# WORK REQUIRED
In the MovieQA abstract below, why do the authors make their dataset public along with an evaluation benchmark? Answer in one to three sentences.

# SOURCE
######

Skip to main content

MovieQA: Understanding Stories in Movies through Question-Answering

-By Makarand Tapaswi , Yukun Zhu , Rainer Stiefelhagen
 Antonio Torralba , Raquel Urtasun , Sanja Fidler 
arlsruhe Institute of Technology, 
Massachusetts Institute of Technology, 
University of Toronto





Abstract
We introduce the MovieQA dataset which aims to evaluate automatic story comprehension from both video and text. The dataset consists of 14,944 questions about 408 movies with high semantic diversity. The questions range from the simpler “Who” did “What” to “Whom”, to “Why” and “How” certain events occurred. Each question comes with a set of five possible answers; a correct one and four deceiving answers provided by human annotators. Our dataset is unique in that it contains multiple sources of information – video clips, plots, subtitles, scripts, and DVS. We analyze our data through various statistics and methods. We further extend existing QA techniques to show that question-answering with such open-ended semantics is hard. We make this data set public along with an evaluation benchmark to encourage inspiring work in this challenging domain.

######

# EXTRACTED RECORDS
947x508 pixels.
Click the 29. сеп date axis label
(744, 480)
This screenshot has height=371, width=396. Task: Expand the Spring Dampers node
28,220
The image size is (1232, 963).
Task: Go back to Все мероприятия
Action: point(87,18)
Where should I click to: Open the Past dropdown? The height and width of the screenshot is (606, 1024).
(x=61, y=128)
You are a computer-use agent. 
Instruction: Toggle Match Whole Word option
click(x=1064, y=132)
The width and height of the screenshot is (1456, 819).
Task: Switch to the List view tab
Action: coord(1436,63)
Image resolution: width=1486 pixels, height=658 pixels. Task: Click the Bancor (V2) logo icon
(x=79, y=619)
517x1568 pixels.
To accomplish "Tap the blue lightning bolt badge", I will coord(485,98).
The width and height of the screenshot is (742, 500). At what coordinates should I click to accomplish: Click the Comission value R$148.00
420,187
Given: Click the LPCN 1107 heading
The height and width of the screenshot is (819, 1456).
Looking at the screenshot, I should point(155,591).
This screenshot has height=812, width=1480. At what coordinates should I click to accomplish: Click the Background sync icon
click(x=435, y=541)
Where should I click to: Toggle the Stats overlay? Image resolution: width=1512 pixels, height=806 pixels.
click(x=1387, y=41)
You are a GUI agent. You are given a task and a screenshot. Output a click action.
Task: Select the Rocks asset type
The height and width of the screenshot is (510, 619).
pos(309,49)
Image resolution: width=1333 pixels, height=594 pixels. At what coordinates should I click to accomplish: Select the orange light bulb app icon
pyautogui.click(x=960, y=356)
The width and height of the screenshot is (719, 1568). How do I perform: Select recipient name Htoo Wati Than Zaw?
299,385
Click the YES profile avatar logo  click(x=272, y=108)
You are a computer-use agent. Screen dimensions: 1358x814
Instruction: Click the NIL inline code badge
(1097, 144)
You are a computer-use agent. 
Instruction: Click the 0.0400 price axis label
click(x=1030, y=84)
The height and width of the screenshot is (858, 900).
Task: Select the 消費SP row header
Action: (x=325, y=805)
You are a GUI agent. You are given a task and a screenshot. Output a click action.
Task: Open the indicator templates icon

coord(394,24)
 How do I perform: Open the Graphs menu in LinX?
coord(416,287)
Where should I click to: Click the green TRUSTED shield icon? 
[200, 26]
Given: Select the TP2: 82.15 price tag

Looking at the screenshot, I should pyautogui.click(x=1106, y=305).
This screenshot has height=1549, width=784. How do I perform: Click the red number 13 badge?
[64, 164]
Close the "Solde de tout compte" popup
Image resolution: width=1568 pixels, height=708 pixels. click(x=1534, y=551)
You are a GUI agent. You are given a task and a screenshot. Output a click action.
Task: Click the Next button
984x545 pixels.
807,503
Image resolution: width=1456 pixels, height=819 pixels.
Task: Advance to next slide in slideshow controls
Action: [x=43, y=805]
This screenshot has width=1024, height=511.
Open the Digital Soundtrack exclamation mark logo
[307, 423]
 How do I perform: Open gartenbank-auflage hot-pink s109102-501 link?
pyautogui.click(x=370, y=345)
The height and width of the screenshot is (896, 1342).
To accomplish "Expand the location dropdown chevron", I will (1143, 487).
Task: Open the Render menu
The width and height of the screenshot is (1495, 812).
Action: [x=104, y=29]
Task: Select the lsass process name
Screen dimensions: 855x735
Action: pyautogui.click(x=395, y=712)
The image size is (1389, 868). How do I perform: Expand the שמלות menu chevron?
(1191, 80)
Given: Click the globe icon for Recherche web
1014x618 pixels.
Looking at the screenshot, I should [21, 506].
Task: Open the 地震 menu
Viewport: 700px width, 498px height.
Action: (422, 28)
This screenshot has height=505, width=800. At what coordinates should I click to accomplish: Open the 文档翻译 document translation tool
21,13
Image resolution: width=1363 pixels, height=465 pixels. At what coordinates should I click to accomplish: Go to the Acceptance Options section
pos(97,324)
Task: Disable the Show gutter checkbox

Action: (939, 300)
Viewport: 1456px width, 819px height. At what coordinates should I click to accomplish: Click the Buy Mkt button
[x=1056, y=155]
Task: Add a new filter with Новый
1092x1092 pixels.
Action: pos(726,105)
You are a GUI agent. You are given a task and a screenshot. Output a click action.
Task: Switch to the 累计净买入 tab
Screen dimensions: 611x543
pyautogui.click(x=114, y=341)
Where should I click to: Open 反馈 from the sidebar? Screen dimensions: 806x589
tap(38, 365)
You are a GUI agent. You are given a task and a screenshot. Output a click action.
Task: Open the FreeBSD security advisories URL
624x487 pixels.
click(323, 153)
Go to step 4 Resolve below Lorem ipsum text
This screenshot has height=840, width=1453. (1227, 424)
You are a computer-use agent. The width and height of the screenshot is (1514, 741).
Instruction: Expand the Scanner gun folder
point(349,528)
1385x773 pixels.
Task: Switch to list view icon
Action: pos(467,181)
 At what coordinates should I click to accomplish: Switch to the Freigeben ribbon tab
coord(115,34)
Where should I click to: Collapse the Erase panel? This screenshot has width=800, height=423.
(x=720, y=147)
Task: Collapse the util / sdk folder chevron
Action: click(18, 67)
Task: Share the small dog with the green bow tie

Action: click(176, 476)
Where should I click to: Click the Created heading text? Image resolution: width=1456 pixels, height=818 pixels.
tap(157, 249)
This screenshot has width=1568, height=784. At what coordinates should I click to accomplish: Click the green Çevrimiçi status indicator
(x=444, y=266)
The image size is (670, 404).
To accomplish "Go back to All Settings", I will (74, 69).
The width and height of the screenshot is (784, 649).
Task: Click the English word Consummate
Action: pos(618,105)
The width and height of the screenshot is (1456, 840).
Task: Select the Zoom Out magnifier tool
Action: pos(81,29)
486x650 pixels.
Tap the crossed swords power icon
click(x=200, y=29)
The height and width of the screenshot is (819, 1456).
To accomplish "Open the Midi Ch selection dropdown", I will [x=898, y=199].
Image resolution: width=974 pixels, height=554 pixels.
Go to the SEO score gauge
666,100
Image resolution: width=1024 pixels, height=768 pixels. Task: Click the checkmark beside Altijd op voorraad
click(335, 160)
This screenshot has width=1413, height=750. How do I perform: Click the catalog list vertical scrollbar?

######

# RESULT
They release it to encourage inspiring work in what they call a challenging domain. They show that challenge by extending existing QA techniques and finding that question-answering with such open-ended semantics is hard.